(Stored data)
########################################
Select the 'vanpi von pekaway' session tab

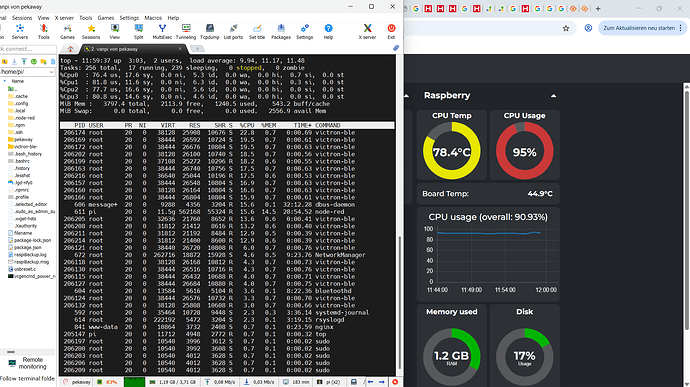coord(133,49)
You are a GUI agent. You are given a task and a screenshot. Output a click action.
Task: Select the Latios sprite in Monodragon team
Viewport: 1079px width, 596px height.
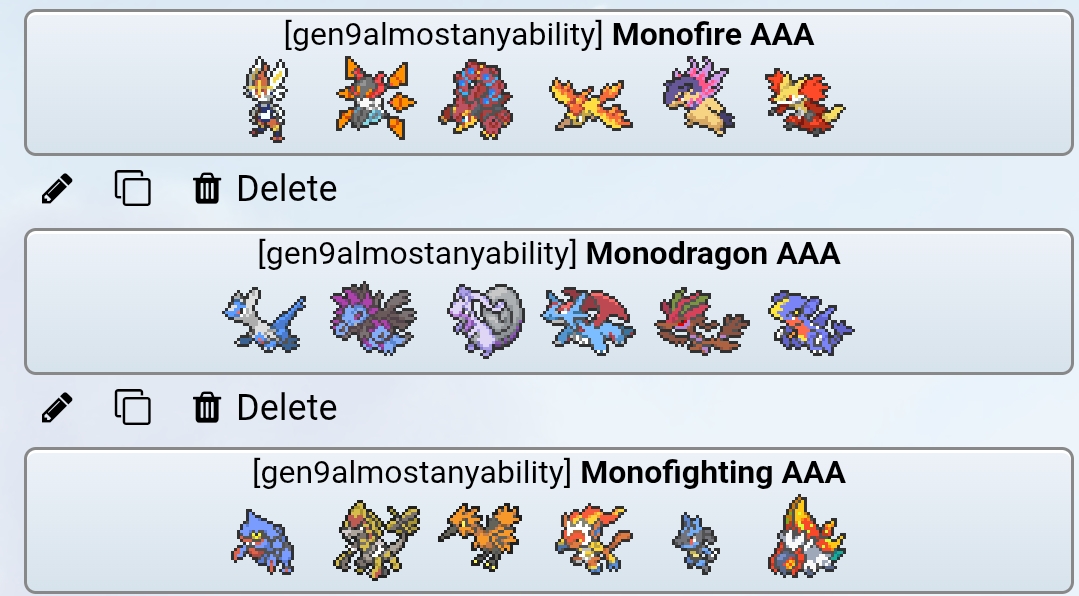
########################################
Where a picture appears in the data, omit it; restate the rest word for word.

Select the 'vanpi von pekaway' session tab

coord(133,49)
You are a GUI agent. You are given a task and a screenshot. Output a click action.
Task: Select the Latios sprite in Monodragon team
Viewport: 1079px width, 596px height.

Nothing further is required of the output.